# Reading passage:

--------

---
title: "Different line endings"
description: "A quick guide to line endings across operating systems"
date: 2025-09-06
---

How often do you handle file uploads in your applications? Did you know that very
subtle bugs might be hiding in the code that processes them? Let's take a look at
why.

## Types of line endings

At the lowest level, every file is just a sequence of bytes. We already looked
at how we can encode text in my blog post about [UTF-8 encoding](/blog/utf-8-encoding).

Different operating systems mark line endings differently.

Here are the different ways:

- `CRLF` (Carriage Return + Line Feed): The sequence `\r\n`. This is the standard
  for Windows and DOS operating systems.
  - Carriage Return (`CR`, `\r`): Moves the cursor to the beginning of the current
    line.
  - Line Feed (`LF`, `\n`): Moves the cursor down to the next line.
- `LF` (Line Feed): The sequence `\n`. This is used by Unix-like systems (Linux,
  macOS).
- `CR` (Carriage Return): The sequence `\r`. This was used by older Mac systems
  (pre-OS X) and some Commodore machines.

--------

# Entries:

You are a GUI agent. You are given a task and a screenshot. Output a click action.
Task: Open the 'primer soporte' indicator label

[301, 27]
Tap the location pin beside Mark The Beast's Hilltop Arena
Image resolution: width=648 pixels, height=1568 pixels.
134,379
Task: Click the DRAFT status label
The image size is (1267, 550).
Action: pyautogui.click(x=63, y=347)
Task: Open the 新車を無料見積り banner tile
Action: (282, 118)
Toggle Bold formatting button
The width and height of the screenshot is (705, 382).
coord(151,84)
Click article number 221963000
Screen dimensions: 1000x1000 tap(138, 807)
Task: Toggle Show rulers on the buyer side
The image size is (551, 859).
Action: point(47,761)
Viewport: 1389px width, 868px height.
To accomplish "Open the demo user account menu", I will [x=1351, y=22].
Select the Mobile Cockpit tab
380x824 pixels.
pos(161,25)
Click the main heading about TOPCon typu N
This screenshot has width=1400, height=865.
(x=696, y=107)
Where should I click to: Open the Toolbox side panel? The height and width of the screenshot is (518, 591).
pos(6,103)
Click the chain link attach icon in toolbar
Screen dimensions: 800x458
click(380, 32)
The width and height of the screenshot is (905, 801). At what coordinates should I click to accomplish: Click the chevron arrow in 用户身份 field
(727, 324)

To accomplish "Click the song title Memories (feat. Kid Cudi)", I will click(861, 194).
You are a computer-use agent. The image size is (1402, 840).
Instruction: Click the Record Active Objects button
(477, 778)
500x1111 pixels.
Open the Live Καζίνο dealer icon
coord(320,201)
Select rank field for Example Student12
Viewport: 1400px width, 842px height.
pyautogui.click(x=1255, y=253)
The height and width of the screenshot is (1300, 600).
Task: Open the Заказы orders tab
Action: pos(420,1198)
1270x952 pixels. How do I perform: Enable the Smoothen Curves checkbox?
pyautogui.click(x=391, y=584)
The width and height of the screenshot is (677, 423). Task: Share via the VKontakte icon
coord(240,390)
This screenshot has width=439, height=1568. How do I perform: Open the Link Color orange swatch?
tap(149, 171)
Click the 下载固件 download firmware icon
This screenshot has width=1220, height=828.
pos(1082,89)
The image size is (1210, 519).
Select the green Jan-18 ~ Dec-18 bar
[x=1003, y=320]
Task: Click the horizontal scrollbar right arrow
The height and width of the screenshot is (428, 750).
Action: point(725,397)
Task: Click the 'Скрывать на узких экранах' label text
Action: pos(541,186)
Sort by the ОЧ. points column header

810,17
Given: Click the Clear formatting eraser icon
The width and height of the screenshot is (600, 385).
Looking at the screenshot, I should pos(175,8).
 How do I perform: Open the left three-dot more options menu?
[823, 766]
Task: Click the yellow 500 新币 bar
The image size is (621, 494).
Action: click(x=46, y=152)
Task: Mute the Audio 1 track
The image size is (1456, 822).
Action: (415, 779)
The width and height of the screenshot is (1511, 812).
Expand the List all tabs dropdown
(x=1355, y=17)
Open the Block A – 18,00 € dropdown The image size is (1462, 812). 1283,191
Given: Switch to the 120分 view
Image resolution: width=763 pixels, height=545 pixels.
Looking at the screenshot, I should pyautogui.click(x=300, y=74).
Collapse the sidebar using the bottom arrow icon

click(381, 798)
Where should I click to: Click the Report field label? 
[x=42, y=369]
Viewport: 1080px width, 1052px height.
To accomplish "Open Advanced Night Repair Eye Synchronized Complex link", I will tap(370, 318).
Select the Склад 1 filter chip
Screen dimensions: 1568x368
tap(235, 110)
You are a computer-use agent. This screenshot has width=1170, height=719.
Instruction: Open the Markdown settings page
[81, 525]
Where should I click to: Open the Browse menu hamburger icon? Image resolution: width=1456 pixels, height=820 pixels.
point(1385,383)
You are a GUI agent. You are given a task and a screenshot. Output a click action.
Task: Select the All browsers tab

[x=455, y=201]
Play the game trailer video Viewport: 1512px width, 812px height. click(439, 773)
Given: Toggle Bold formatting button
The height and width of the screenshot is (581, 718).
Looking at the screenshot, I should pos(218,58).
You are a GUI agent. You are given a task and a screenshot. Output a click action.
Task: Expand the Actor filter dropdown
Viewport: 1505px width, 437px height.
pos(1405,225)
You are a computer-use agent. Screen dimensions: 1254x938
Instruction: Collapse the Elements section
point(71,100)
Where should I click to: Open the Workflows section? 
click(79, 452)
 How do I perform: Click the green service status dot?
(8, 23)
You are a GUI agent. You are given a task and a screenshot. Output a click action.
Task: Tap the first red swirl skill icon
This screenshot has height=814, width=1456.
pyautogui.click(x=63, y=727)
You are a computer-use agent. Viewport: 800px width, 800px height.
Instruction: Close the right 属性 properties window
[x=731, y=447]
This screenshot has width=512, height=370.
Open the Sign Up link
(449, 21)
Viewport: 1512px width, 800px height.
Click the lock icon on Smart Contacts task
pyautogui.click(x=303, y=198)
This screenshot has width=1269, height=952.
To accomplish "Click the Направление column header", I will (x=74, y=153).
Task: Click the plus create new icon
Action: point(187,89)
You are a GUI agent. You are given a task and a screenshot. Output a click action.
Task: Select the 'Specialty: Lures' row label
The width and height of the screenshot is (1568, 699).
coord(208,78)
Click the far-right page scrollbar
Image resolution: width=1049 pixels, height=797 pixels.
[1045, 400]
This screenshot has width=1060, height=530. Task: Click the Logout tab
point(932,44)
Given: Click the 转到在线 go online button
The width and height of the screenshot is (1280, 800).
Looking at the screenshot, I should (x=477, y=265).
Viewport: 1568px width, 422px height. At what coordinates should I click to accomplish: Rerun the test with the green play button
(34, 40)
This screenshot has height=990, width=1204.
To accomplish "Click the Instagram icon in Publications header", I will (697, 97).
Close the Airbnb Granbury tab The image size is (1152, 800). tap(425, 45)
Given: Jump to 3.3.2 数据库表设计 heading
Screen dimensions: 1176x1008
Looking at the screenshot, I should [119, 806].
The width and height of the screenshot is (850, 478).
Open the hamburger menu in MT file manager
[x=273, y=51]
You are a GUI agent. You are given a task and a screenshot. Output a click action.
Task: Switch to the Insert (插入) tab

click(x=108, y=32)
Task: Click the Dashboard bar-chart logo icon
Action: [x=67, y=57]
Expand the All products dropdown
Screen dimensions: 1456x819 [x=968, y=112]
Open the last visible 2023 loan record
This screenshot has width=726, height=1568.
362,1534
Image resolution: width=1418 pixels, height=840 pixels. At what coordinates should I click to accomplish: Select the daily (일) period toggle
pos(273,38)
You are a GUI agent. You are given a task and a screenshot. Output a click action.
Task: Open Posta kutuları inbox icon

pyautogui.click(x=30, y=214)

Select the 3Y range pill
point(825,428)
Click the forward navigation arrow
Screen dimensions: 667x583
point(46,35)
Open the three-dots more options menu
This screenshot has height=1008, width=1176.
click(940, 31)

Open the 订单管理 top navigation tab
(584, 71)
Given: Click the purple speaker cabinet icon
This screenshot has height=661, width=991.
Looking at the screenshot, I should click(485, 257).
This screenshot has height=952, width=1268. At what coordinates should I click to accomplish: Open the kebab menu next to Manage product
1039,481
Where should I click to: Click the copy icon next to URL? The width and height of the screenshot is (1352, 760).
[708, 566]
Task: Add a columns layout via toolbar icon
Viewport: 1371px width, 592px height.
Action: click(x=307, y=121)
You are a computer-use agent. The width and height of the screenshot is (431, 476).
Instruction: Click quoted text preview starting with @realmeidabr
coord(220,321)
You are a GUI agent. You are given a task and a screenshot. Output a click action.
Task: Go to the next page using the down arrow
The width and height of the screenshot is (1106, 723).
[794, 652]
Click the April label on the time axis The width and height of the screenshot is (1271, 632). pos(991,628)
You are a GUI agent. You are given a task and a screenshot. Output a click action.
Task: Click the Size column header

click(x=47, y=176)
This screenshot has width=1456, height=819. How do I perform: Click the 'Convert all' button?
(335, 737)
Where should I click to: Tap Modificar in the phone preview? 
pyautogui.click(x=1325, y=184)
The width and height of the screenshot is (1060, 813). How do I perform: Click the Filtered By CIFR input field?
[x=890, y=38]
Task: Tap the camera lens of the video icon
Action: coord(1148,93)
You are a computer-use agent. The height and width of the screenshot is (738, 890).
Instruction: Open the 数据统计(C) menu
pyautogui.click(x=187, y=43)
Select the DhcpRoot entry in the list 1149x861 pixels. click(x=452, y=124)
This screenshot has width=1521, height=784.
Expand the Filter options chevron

--------

# Task list:
1/ In the line endings guide, what does each of the two characters in the Windows `CRLF` sequence do?
2/ Write out the part of the line endings guide starting at "Here are the" and ending at "some Commodore machines.".

# Expected answers:
1/ The Carriage Return (`\r`) moves the cursor to the beginning of the current line. The Line Feed (`\n`) then moves the cursor down to the next line.

2/
Here are the different ways:

- `CRLF` (Carriage Return + Line Feed): The sequence `\r\n`. This is the standard
  for Windows and DOS operating systems.
  - Carriage Return (`CR`, `\r`): Moves the cursor to the beginning of the current
    line.
  - Line Feed (`LF`, `\n`): Moves the cursor down to the next line.
- `LF` (Line Feed): The sequence `\n`. This is used by Unix-like systems (Linux,
  macOS).
- `CR` (Carriage Return): The sequence `\r`. This was used by older Mac systems
  (pre-OS X) and some Commodore machines.